Prominent civil rights activist Vardges Gaspari, who was among the dozens detained yesterday by Armenia’s police, said in conversation with Epress.am today that he had been subjected to humiliation and mockery by law enforcement officers both on the way to the police station and while in custody.
He was just being put in the police car, Gaspari went on, when deputy head of national police Levon Yeranosyan came up and started to provoke him; “He was trying to stir me up by saying, ‘You are an eager talker in front of cameras, how come you’re so quiet all of a sudden?’ I, of course, did not respond. Then they took me to a cell in the back of one of the vans, which was too small and I could hardly fit in. The officers forced me to lift my legs towards the roof, and I sat there, folded in half, for a rather long period of time.”

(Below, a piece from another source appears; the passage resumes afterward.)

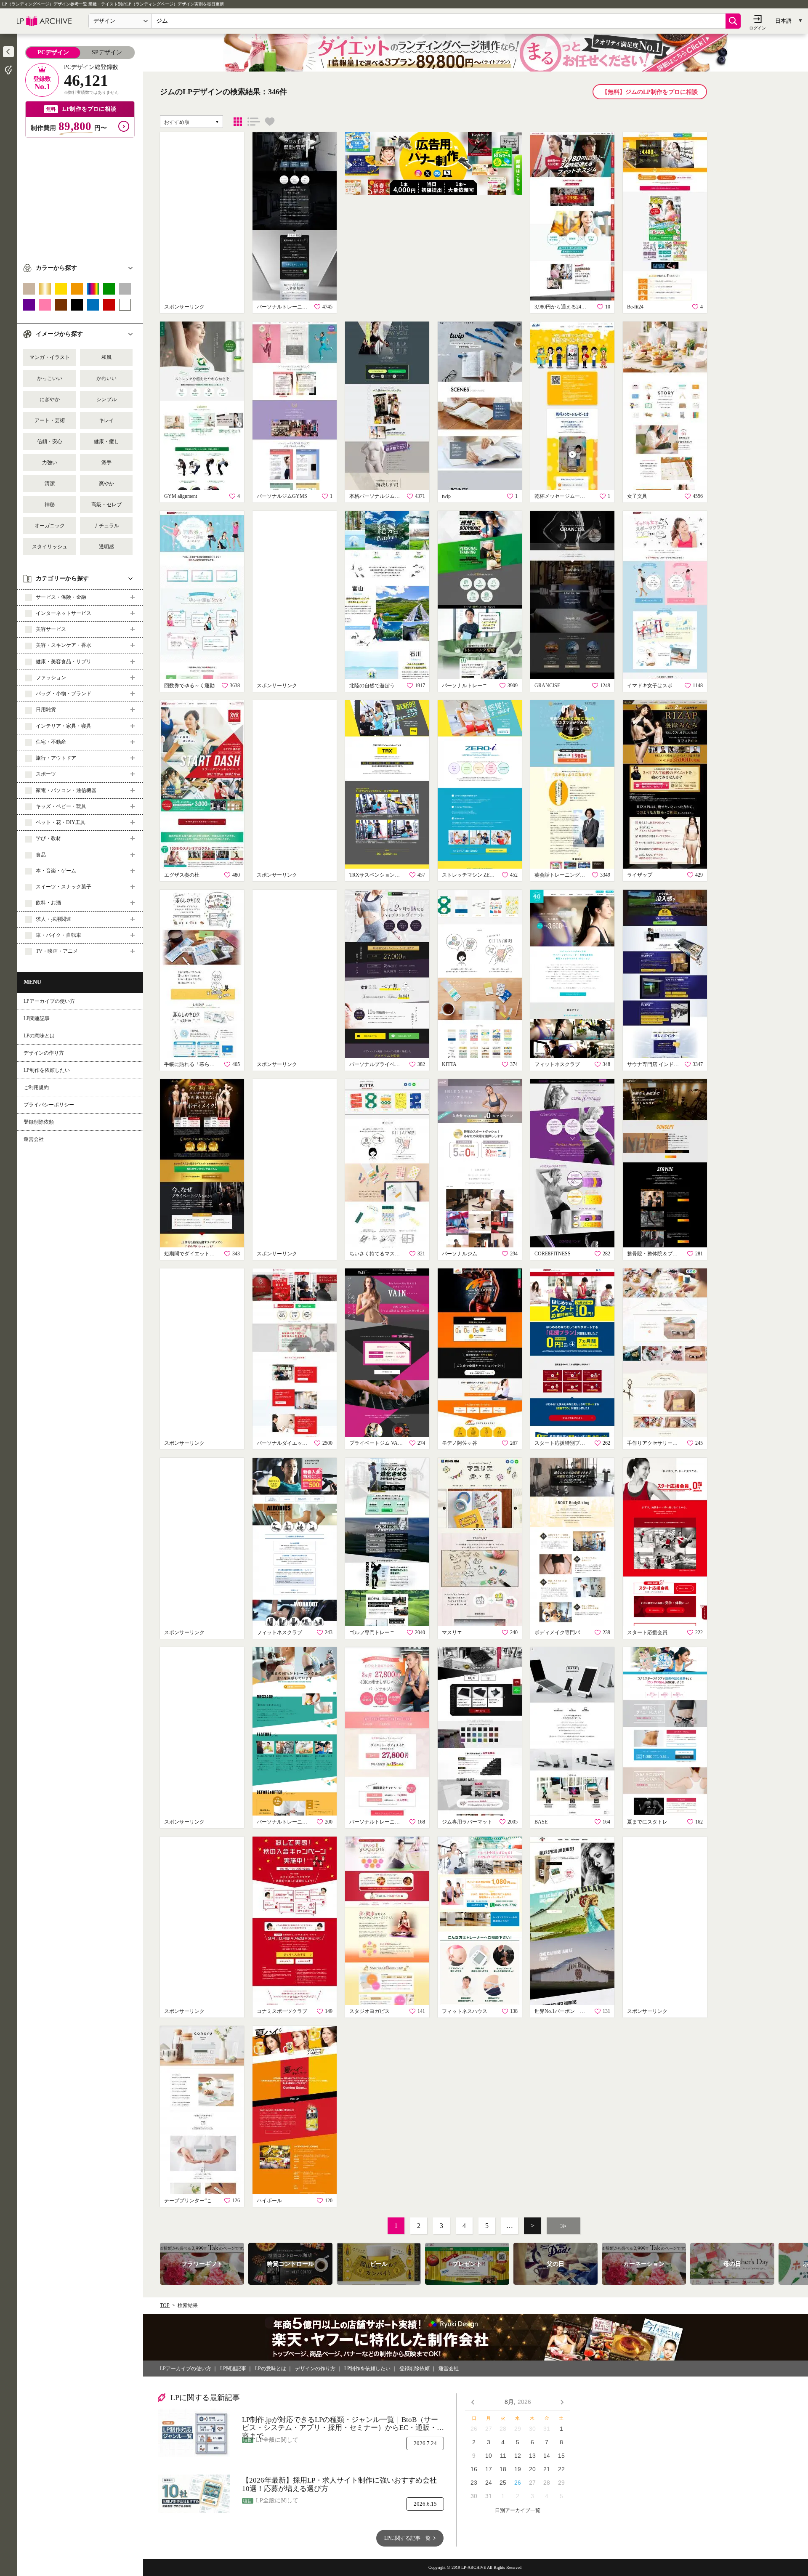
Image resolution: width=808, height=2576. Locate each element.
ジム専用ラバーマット (467, 1822)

Upon reaching the destination, Gaspari claimed, police officers yanked the activist out of the car and dragged him to the police station; “They put me down on the hallway floor and kept me there until 10 pm. Officers leaving the restroom would shake all the water off their wet hands onto my face and then pretend they had not done anything.”
At around 10 pm, police officers took Gaspari out of the police station and left him in a dump behind the building.
On Thursday morning, the activist held a protest action at the Baghramyan-Demirchyan intersection in Yerevan – Armenian president Serzh Sargsyan's usual route to office – holding a poster with photos of those killed in the 2008 post-election clashes. Gaspari’s poster also read, “serzhik is a murderer, serzhik is a rascal.”
“Serzh Sargsyan just passed by with his entourage. Even if it wasn’t him, it was his motorcade, and his staff saw what one of Armenia’s citizens thinks about Sargsyan,” Gaspari stated.